--- begin ---

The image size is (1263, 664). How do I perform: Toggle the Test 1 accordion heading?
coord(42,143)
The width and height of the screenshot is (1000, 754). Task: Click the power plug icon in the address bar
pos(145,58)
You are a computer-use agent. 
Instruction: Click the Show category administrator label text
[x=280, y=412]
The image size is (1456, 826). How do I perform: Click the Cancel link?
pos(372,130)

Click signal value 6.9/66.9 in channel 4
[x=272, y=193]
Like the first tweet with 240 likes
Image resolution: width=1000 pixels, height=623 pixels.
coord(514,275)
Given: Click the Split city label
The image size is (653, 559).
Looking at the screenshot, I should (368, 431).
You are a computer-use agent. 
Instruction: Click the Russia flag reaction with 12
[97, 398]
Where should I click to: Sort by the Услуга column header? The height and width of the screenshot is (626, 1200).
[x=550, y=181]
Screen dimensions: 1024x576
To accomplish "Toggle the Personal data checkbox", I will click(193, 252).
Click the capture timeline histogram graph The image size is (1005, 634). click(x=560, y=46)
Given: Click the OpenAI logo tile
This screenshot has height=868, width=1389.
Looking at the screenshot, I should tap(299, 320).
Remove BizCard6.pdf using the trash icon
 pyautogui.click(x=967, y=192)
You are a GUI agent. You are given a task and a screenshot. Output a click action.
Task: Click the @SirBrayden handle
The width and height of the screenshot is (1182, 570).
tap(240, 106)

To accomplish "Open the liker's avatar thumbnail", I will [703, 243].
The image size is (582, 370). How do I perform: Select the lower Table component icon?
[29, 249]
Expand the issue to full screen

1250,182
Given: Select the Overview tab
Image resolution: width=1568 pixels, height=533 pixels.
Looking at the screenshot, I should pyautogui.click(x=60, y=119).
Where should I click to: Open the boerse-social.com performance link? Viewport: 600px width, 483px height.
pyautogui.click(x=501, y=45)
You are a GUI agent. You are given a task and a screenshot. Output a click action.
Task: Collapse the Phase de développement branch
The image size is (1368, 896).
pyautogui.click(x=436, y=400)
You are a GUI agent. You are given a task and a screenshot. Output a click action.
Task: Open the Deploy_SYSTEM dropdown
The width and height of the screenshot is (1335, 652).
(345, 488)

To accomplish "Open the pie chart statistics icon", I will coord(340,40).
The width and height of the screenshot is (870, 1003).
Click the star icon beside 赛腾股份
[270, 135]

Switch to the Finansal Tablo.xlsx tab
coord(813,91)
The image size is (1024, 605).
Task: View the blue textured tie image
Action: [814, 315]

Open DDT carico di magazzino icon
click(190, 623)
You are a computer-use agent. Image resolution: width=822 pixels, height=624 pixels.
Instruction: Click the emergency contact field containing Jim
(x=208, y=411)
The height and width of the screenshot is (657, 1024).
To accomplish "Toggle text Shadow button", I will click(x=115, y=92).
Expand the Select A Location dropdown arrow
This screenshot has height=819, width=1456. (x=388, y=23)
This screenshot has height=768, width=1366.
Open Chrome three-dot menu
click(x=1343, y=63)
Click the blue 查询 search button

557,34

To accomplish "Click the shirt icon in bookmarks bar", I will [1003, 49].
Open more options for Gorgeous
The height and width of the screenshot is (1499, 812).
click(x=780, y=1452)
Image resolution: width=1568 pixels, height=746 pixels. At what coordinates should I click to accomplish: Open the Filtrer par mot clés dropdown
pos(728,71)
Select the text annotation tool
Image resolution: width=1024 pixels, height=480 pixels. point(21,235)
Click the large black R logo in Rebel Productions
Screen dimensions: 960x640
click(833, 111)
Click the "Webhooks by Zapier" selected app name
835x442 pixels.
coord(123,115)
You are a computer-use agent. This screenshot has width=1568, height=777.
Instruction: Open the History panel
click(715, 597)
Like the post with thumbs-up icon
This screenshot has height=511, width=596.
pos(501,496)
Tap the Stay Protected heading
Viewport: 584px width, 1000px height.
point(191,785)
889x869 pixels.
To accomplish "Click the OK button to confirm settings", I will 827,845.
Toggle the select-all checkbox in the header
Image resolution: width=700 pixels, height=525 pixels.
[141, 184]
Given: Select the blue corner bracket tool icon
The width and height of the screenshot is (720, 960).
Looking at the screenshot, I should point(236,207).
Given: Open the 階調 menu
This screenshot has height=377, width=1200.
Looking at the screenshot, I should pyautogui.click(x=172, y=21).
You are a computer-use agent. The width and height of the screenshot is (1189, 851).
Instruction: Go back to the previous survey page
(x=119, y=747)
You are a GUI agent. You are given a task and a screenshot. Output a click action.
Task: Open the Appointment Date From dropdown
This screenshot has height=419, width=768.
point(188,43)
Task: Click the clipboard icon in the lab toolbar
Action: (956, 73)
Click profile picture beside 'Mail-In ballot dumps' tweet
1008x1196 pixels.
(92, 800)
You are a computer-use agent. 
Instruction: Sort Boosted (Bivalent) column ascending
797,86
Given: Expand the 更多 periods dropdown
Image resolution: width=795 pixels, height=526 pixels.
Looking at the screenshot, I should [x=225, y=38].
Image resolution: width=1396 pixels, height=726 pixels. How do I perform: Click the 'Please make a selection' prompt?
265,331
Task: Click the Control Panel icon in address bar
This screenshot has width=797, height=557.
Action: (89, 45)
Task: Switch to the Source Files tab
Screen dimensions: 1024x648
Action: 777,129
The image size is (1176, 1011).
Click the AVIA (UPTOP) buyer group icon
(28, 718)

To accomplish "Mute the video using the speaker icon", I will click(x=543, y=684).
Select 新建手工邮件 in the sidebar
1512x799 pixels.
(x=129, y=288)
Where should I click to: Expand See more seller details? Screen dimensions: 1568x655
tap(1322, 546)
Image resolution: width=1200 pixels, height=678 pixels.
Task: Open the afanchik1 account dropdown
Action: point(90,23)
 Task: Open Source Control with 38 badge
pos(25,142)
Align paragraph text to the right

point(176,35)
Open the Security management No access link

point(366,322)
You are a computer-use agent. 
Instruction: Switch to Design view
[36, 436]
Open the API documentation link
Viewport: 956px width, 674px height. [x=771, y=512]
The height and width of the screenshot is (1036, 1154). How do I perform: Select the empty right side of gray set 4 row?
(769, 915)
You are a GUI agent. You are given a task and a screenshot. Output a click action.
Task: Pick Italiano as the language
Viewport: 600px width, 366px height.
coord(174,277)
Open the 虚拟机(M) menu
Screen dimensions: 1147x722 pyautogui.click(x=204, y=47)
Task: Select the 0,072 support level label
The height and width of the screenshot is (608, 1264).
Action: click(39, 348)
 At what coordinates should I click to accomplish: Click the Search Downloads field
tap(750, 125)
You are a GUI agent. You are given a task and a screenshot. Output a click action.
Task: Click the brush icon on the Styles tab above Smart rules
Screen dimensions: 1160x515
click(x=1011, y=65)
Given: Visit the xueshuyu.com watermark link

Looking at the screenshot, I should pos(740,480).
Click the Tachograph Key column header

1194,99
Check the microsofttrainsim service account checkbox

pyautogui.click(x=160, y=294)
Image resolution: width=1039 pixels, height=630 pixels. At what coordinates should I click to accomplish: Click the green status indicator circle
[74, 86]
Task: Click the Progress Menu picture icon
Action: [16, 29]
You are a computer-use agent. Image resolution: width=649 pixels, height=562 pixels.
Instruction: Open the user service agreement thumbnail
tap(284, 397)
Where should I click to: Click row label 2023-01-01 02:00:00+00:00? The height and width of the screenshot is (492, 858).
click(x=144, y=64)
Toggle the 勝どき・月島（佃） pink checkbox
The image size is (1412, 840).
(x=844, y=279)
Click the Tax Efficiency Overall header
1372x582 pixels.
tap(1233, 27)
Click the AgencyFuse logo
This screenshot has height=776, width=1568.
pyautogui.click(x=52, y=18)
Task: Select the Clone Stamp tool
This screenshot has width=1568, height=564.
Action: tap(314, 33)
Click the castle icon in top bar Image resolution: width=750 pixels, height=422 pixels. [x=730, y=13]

--- end ---

> _WRITTEN REQUEST_
Copy all of the records above word for word.

> _CORRECT OUTPUT_
The image size is (1263, 664). How do I perform: Toggle the Test 1 accordion heading?
coord(42,143)
The width and height of the screenshot is (1000, 754). Task: Click the power plug icon in the address bar
pos(145,58)
You are a computer-use agent. 
Instruction: Click the Show category administrator label text
[x=280, y=412]
The image size is (1456, 826). How do I perform: Click the Cancel link?
pos(372,130)

Click signal value 6.9/66.9 in channel 4
[x=272, y=193]
Like the first tweet with 240 likes
Image resolution: width=1000 pixels, height=623 pixels.
coord(514,275)
Given: Click the Split city label
The image size is (653, 559).
Looking at the screenshot, I should (368, 431).
You are a computer-use agent. 
Instruction: Click the Russia flag reaction with 12
[97, 398]
Where should I click to: Sort by the Услуга column header? The height and width of the screenshot is (626, 1200).
[x=550, y=181]
Screen dimensions: 1024x576
To accomplish "Toggle the Personal data checkbox", I will click(193, 252).
Click the capture timeline histogram graph The image size is (1005, 634). click(x=560, y=46)
Given: Click the OpenAI logo tile
This screenshot has height=868, width=1389.
Looking at the screenshot, I should tap(299, 320).
Remove BizCard6.pdf using the trash icon
 pyautogui.click(x=967, y=192)
You are a GUI agent. You are given a task and a screenshot. Output a click action.
Task: Click the @SirBrayden handle
The width and height of the screenshot is (1182, 570).
tap(240, 106)

To accomplish "Open the liker's avatar thumbnail", I will [703, 243].
The image size is (582, 370). How do I perform: Select the lower Table component icon?
[29, 249]
Expand the issue to full screen

1250,182
Given: Select the Overview tab
Image resolution: width=1568 pixels, height=533 pixels.
Looking at the screenshot, I should pyautogui.click(x=60, y=119).
Where should I click to: Open the boerse-social.com performance link? Viewport: 600px width, 483px height.
pyautogui.click(x=501, y=45)
You are a GUI agent. You are given a task and a screenshot. Output a click action.
Task: Collapse the Phase de développement branch
The image size is (1368, 896).
pyautogui.click(x=436, y=400)
You are a GUI agent. You are given a task and a screenshot. Output a click action.
Task: Open the Deploy_SYSTEM dropdown
The width and height of the screenshot is (1335, 652).
(345, 488)

To accomplish "Open the pie chart statistics icon", I will coord(340,40).
The width and height of the screenshot is (870, 1003).
Click the star icon beside 赛腾股份
[270, 135]

Switch to the Finansal Tablo.xlsx tab
coord(813,91)
The image size is (1024, 605).
Task: View the blue textured tie image
Action: [814, 315]

Open DDT carico di magazzino icon
click(190, 623)
You are a computer-use agent. Image resolution: width=822 pixels, height=624 pixels.
Instruction: Click the emergency contact field containing Jim
(x=208, y=411)
The height and width of the screenshot is (657, 1024).
To accomplish "Toggle text Shadow button", I will click(x=115, y=92).
Expand the Select A Location dropdown arrow
This screenshot has height=819, width=1456. (x=388, y=23)
This screenshot has height=768, width=1366.
Open Chrome three-dot menu
click(x=1343, y=63)
Click the blue 查询 search button

557,34

To accomplish "Click the shirt icon in bookmarks bar", I will [1003, 49].
Open more options for Gorgeous
The height and width of the screenshot is (1499, 812).
click(x=780, y=1452)
Image resolution: width=1568 pixels, height=746 pixels. At what coordinates should I click to accomplish: Open the Filtrer par mot clés dropdown
pos(728,71)
Select the text annotation tool
Image resolution: width=1024 pixels, height=480 pixels. point(21,235)
Click the large black R logo in Rebel Productions
Screen dimensions: 960x640
click(833, 111)
Click the "Webhooks by Zapier" selected app name
835x442 pixels.
coord(123,115)
You are a computer-use agent. This screenshot has width=1568, height=777.
Instruction: Open the History panel
click(715, 597)
Like the post with thumbs-up icon
This screenshot has height=511, width=596.
pos(501,496)
Tap the Stay Protected heading
Viewport: 584px width, 1000px height.
point(191,785)
889x869 pixels.
To accomplish "Click the OK button to confirm settings", I will 827,845.
Toggle the select-all checkbox in the header
Image resolution: width=700 pixels, height=525 pixels.
[141, 184]
Given: Select the blue corner bracket tool icon
The width and height of the screenshot is (720, 960).
Looking at the screenshot, I should point(236,207).
Given: Open the 階調 menu
This screenshot has height=377, width=1200.
Looking at the screenshot, I should pyautogui.click(x=172, y=21).
You are a computer-use agent. The width and height of the screenshot is (1189, 851).
Instruction: Go back to the previous survey page
(x=119, y=747)
You are a GUI agent. You are given a task and a screenshot. Output a click action.
Task: Open the Appointment Date From dropdown
This screenshot has height=419, width=768.
point(188,43)
Task: Click the clipboard icon in the lab toolbar
Action: (956, 73)
Click profile picture beside 'Mail-In ballot dumps' tweet
1008x1196 pixels.
(92, 800)
You are a computer-use agent. 
Instruction: Sort Boosted (Bivalent) column ascending
797,86
Given: Expand the 更多 periods dropdown
Image resolution: width=795 pixels, height=526 pixels.
Looking at the screenshot, I should [x=225, y=38].
Image resolution: width=1396 pixels, height=726 pixels. How do I perform: Click the 'Please make a selection' prompt?
265,331
Task: Click the Control Panel icon in address bar
This screenshot has width=797, height=557.
Action: (89, 45)
Task: Switch to the Source Files tab
Screen dimensions: 1024x648
Action: 777,129
The image size is (1176, 1011).
Click the AVIA (UPTOP) buyer group icon
(28, 718)

To accomplish "Mute the video using the speaker icon", I will click(x=543, y=684).
Select 新建手工邮件 in the sidebar
1512x799 pixels.
(x=129, y=288)
Where should I click to: Expand See more seller details? Screen dimensions: 1568x655
tap(1322, 546)
Image resolution: width=1200 pixels, height=678 pixels.
Task: Open the afanchik1 account dropdown
Action: point(90,23)
 Task: Open Source Control with 38 badge
pos(25,142)
Align paragraph text to the right

point(176,35)
Open the Security management No access link

point(366,322)
You are a computer-use agent. 
Instruction: Switch to Design view
[36, 436]
Open the API documentation link
Viewport: 956px width, 674px height. [x=771, y=512]
The height and width of the screenshot is (1036, 1154). How do I perform: Select the empty right side of gray set 4 row?
(769, 915)
You are a GUI agent. You are given a task and a screenshot. Output a click action.
Task: Pick Italiano as the language
Viewport: 600px width, 366px height.
coord(174,277)
Open the 虚拟机(M) menu
Screen dimensions: 1147x722 pyautogui.click(x=204, y=47)
Task: Select the 0,072 support level label
The height and width of the screenshot is (608, 1264).
Action: click(39, 348)
 At what coordinates should I click to accomplish: Click the Search Downloads field
tap(750, 125)
You are a GUI agent. You are given a task and a screenshot. Output a click action.
Task: Click the brush icon on the Styles tab above Smart rules
Screen dimensions: 1160x515
click(x=1011, y=65)
Given: Visit the xueshuyu.com watermark link

Looking at the screenshot, I should pos(740,480).
Click the Tachograph Key column header

1194,99
Check the microsofttrainsim service account checkbox

pyautogui.click(x=160, y=294)
Image resolution: width=1039 pixels, height=630 pixels. At what coordinates should I click to accomplish: Click the green status indicator circle
[74, 86]
Task: Click the Progress Menu picture icon
Action: [16, 29]
You are a computer-use agent. Image resolution: width=649 pixels, height=562 pixels.
Instruction: Open the user service agreement thumbnail
tap(284, 397)
Where should I click to: Click row label 2023-01-01 02:00:00+00:00? The height and width of the screenshot is (492, 858).
click(x=144, y=64)
Toggle the 勝どき・月島（佃） pink checkbox
The image size is (1412, 840).
(x=844, y=279)
Click the Tax Efficiency Overall header
1372x582 pixels.
tap(1233, 27)
Click the AgencyFuse logo
This screenshot has height=776, width=1568.
pyautogui.click(x=52, y=18)
Task: Select the Clone Stamp tool
This screenshot has width=1568, height=564.
Action: tap(314, 33)
Click the castle icon in top bar Image resolution: width=750 pixels, height=422 pixels. [x=730, y=13]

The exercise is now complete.